As it turns out, nearly every nut can be turned into butter. Peanuts may still dominate the market (the love among fans is deep) but there are many readily available alternatives if you’re allergic or peanut butter just isn’t your jam.

We’ve taken a look at some of the more well-known nut-based spreads to find out their health benefits.

“Each variety offers something a little different, and all are beneficial in their own way,” said dietitian Nancy Clark.

“None of the nuts in them can be labelled bad for your health, and something positive can be said about every single one of them.

“I think they’re actually one of the best diet foods around because you can put it on bread or crackers, and they’re really satiating.

“It stays with you so you’re not looking around for cookies or some other empty-calorie junk food.”

It goes without saying but whichever butter you fancy, it’ll healthier if it’s made from nuts alone.

“But be careful that additions of salt, sugar, and other oils haven’t hitched a ride,” warns Doctor David Katz, director of the Yale University Prevention Research Center.


Almond butter

Time Magazine spoke to five experts who all said yes to almond butter.

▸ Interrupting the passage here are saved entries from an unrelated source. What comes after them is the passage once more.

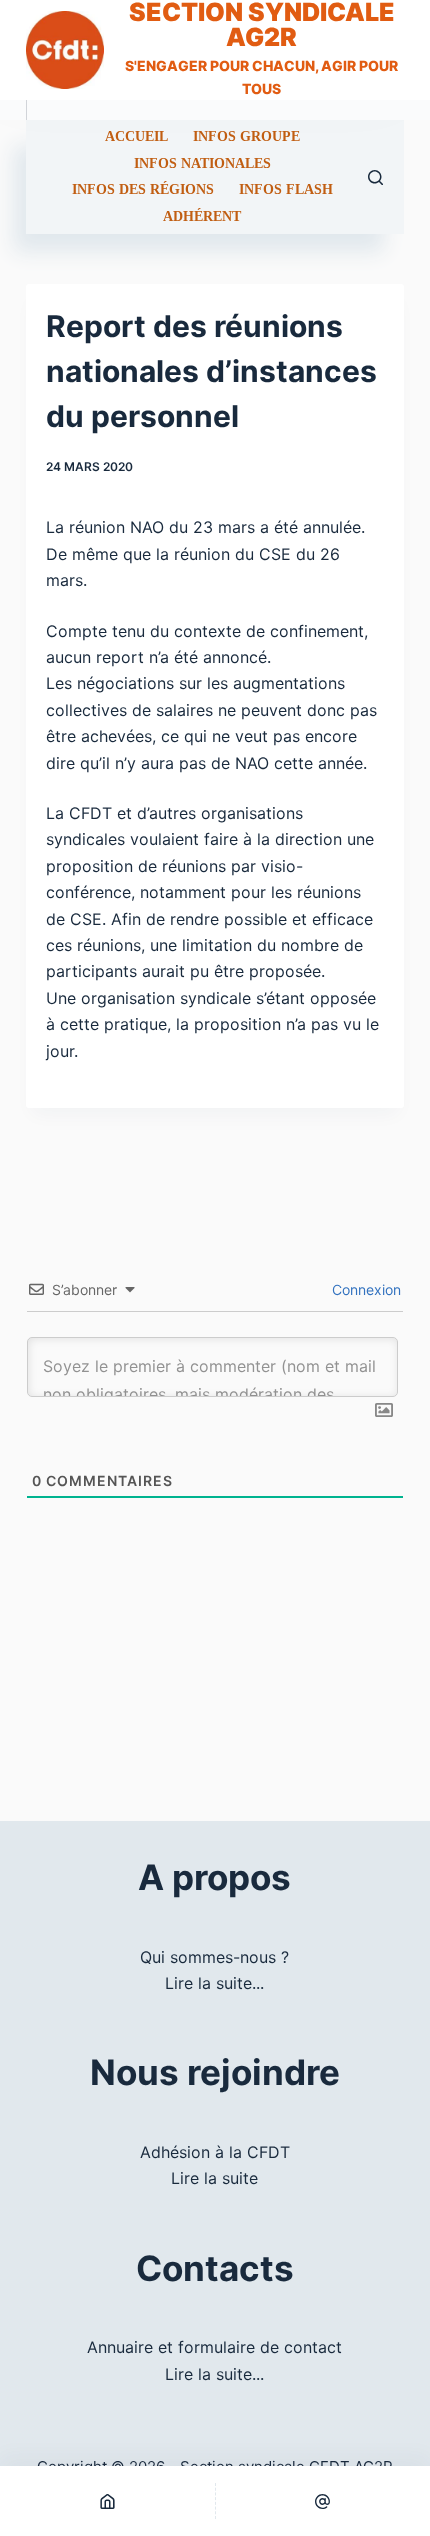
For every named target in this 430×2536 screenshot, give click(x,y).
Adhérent (202, 217)
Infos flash (286, 190)
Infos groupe (246, 137)
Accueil (136, 137)
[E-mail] (323, 2501)
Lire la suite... (214, 1983)
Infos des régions (143, 190)
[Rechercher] (375, 177)
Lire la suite (214, 2178)
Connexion (364, 1289)
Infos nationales (202, 164)
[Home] (107, 2501)
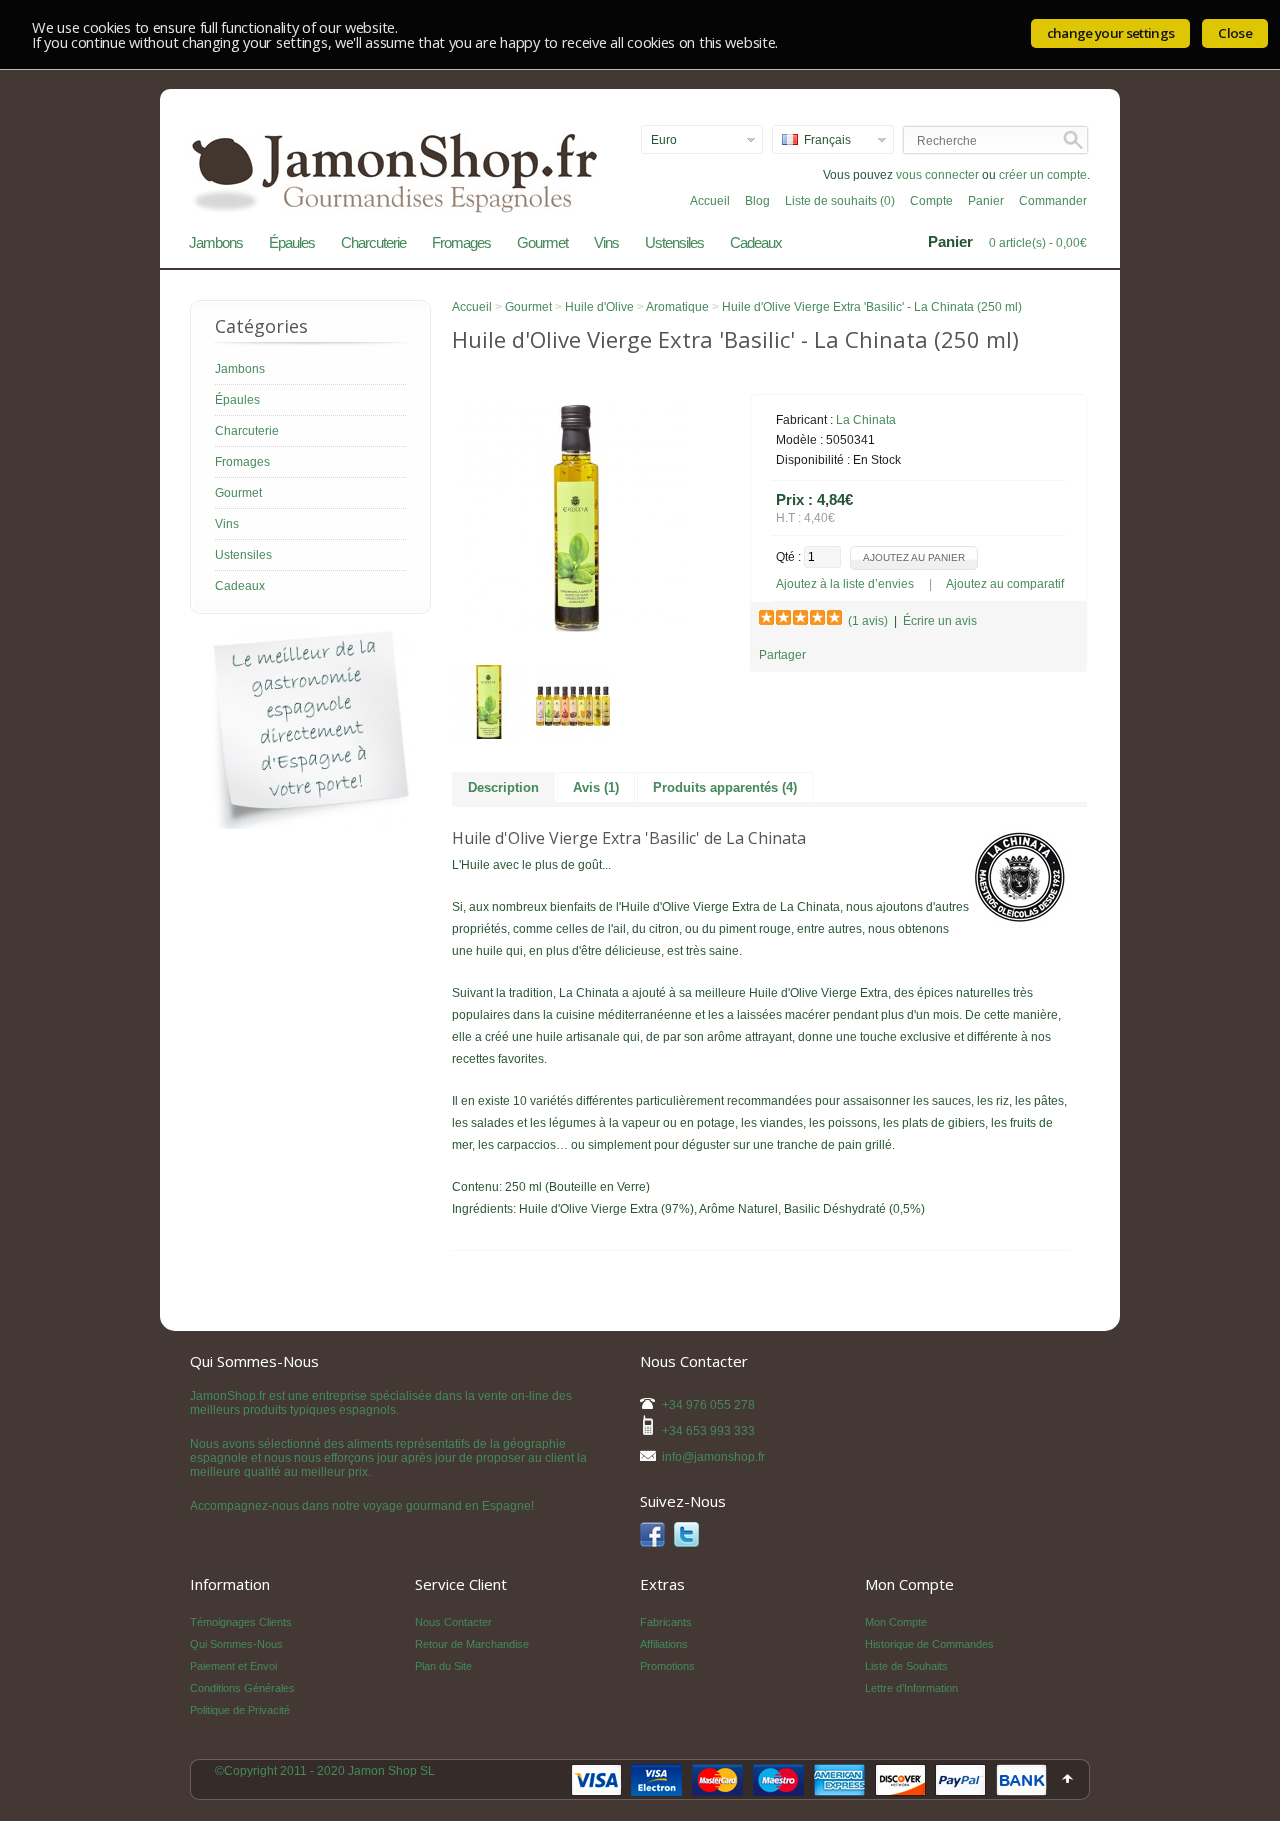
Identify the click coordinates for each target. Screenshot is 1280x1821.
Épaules (292, 242)
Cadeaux (756, 242)
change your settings (1111, 33)
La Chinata (866, 420)
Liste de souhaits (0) (840, 201)
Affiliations (664, 1644)
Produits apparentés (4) (725, 787)
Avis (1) (596, 787)
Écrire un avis (940, 621)
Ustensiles (674, 242)
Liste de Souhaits (906, 1666)
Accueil (710, 201)
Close (1235, 33)
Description (503, 787)
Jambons (216, 242)
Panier (986, 201)
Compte (931, 201)
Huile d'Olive (599, 307)
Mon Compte (896, 1622)
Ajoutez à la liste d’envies (845, 584)
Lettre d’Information (911, 1688)
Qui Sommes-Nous (236, 1644)
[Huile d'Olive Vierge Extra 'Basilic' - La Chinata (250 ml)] (576, 628)
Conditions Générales (242, 1688)
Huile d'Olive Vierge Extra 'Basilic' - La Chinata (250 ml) (872, 307)
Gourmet (542, 242)
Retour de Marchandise (472, 1644)
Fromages (461, 242)
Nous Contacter (453, 1622)
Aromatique (677, 307)
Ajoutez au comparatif (1005, 584)
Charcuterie (373, 242)
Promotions (667, 1666)
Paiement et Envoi (233, 1666)
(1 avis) (868, 621)
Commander (1053, 201)
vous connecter (937, 175)
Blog (757, 201)
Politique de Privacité (240, 1710)
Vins (606, 242)
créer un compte (1043, 175)
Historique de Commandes (929, 1644)
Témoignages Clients (241, 1622)
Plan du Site (443, 1666)
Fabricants (666, 1622)
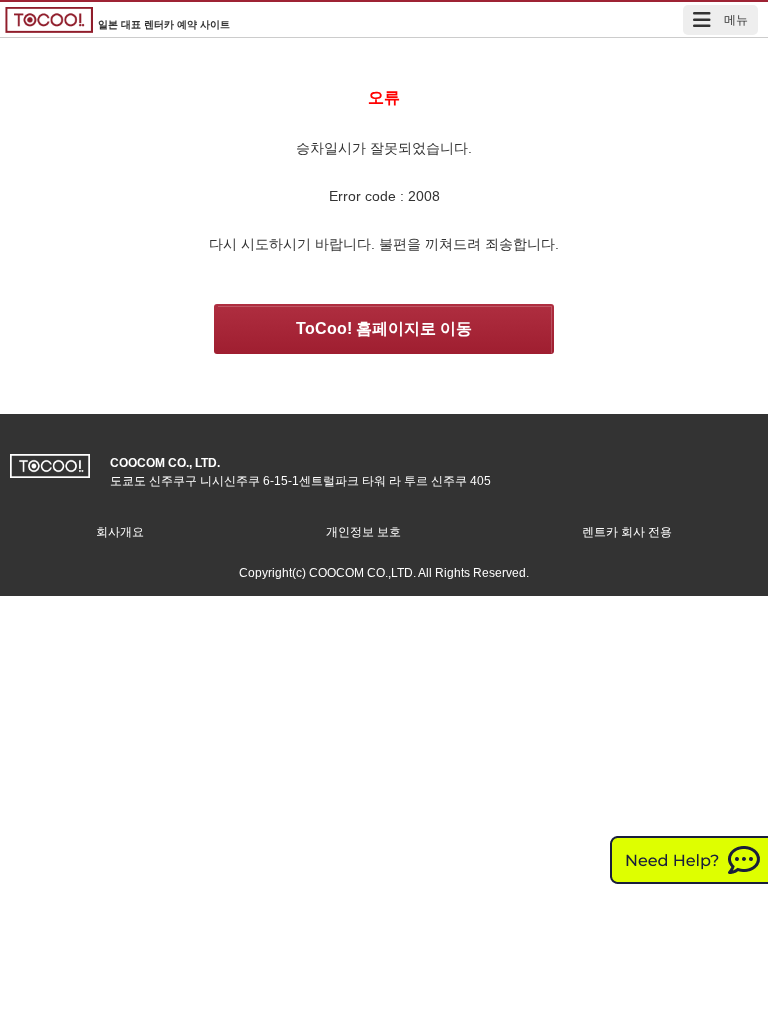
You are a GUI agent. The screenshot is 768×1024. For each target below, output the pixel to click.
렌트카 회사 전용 (627, 532)
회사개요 (120, 532)
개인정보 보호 (363, 532)
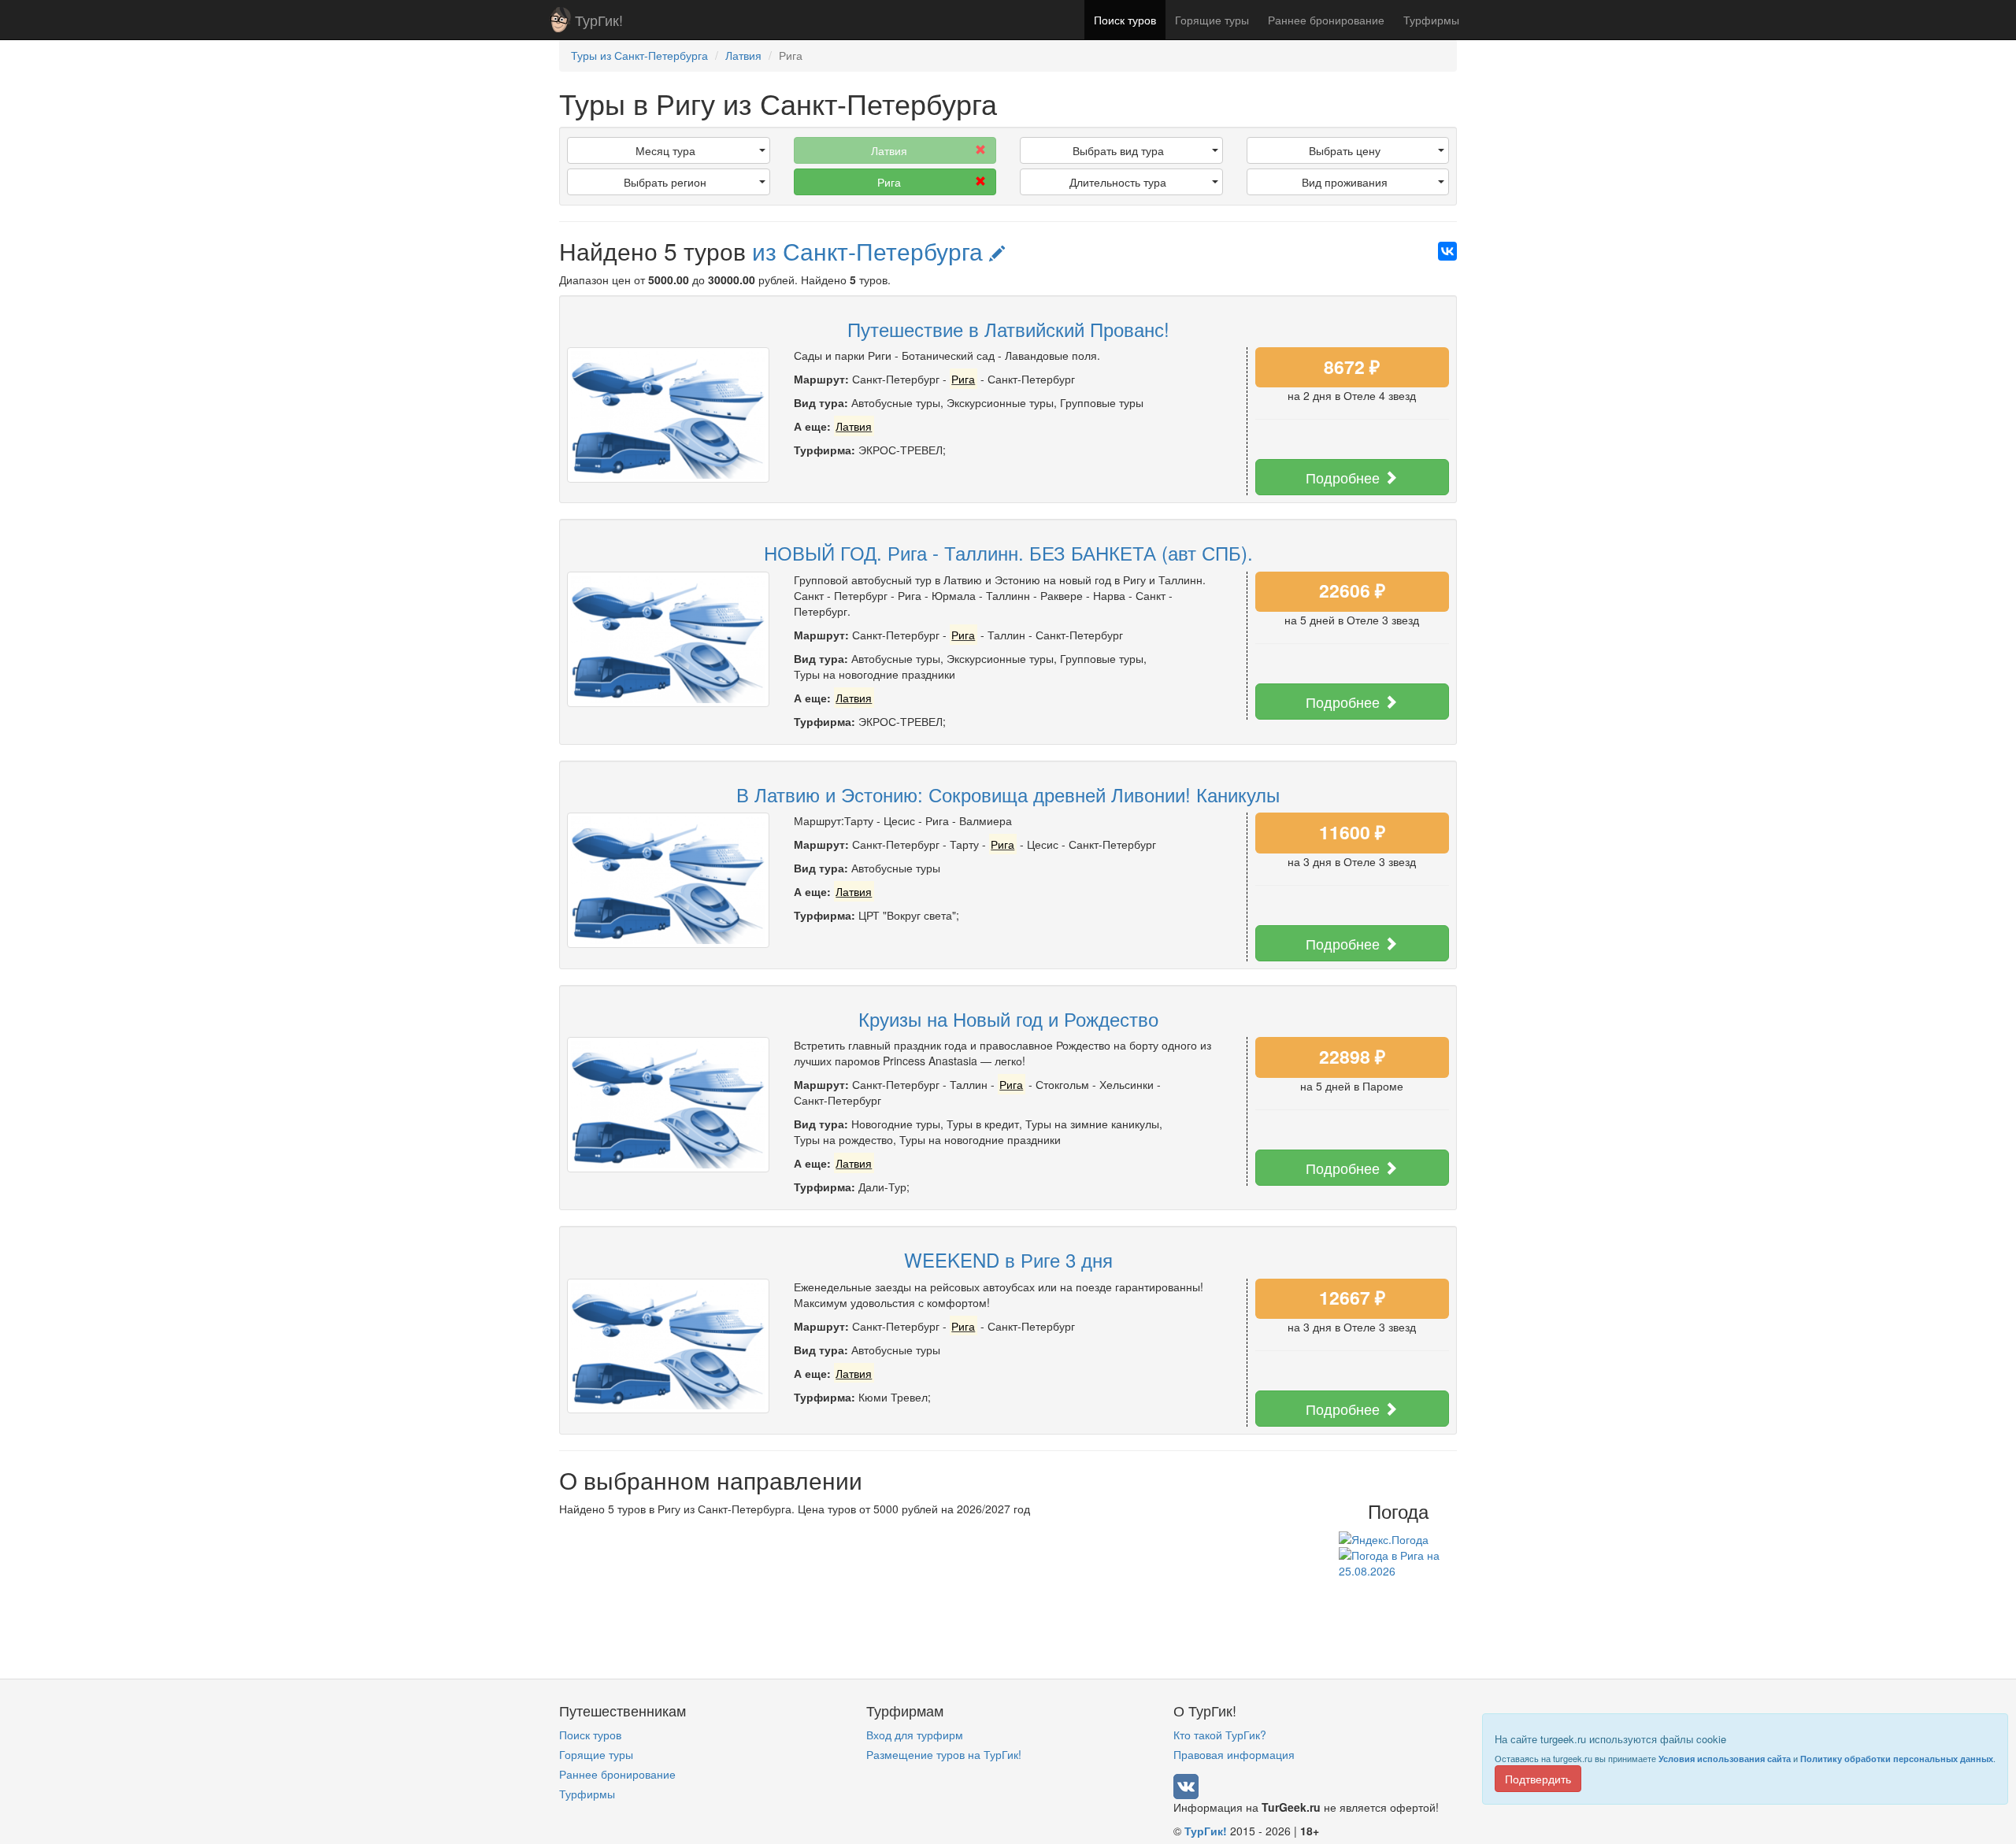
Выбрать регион (665, 182)
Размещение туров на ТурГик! (943, 1754)
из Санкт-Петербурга (870, 251)
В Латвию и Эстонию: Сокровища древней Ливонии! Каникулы (1008, 794)
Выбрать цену (1344, 150)
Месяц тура (665, 150)
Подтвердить (1538, 1779)
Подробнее (1345, 477)
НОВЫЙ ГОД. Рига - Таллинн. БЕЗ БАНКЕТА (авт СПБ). (1008, 552)
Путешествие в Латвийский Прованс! (1008, 329)
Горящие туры (1212, 20)
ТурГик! (599, 19)
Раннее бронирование (1326, 20)
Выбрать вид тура (1118, 150)
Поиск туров (1125, 20)
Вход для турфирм (914, 1734)
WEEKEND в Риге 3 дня (1008, 1259)
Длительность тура (1117, 182)
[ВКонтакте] (1447, 251)
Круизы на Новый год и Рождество (1008, 1018)
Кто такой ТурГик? (1219, 1734)
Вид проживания (1345, 182)
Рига (889, 182)
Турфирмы (1431, 20)
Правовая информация (1234, 1754)
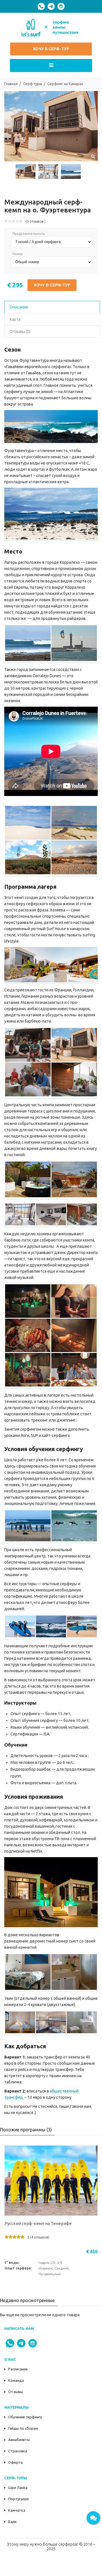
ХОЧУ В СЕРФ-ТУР (51, 49)
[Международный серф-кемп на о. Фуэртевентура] (93, 156)
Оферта (15, 2462)
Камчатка (16, 2510)
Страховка (17, 2451)
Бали (12, 2522)
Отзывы (15, 2392)
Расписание (18, 2369)
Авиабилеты (19, 2440)
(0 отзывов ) (36, 221)
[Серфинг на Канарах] (51, 441)
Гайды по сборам (23, 2428)
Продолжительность (28, 233)
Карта (15, 319)
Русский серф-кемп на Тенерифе (38, 2223)
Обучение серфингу (25, 2417)
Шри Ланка (17, 2488)
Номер (17, 254)
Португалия (18, 2499)
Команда (16, 2380)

Let’s grind it down. Two tablespoons of plain almond butter has about:
● 7 grams of protein
● 18 grams of healthy fats
● 3.3 grams of fibre.

“Almond butter is a dieter’s best friend due to its lack of carbs and its abundance of protein and healthy fat — both fill you up and keep you satisfied,” explained dietitian Kristin Kirkpatrick.

Cashew butter

Nutrition Australia advice says cashews are a good source of iron and zinc and they have a low glycemic index. From two tablespoons of cashew butter you’ll also get around:
● 5 grams of protein
● 15 grams of healthy fats
● 2 grams of fibre.

According to the BBC’s Kerry Torrens, because they contribute a good level of protein and are a useful source of minerals, cashews make an excellent choice if you’re following a vegetarian diet.

“They’re also rich in the mineral magnesium, which is thought to improve recall and delay, age-related memory loss,” she said.


Made from ground sesame seeds, tahini is high in protein, B vitamins and vitamin E. It’s used as a base for dips you might be familiar with such as hummus and baba ganoush.

According to food journalist Joanna Blythman, tahini contains more protein than milk and most nuts.

“It may look like an unpromising, oily, beige sludge, but the thick, stiff paste … is a star ingredient that deserves a permanent place in the larder,” she wrote in The Guardian.

“It’s a rich source of B vitamins that boost energy and brain function, vitamin E, which is protective against heart disease and stroke, and important minerals, such as magnesium, iron and calcium.”
The Dietitians Association of Australia recommends one serve of nuts per day as part of a healthy diet.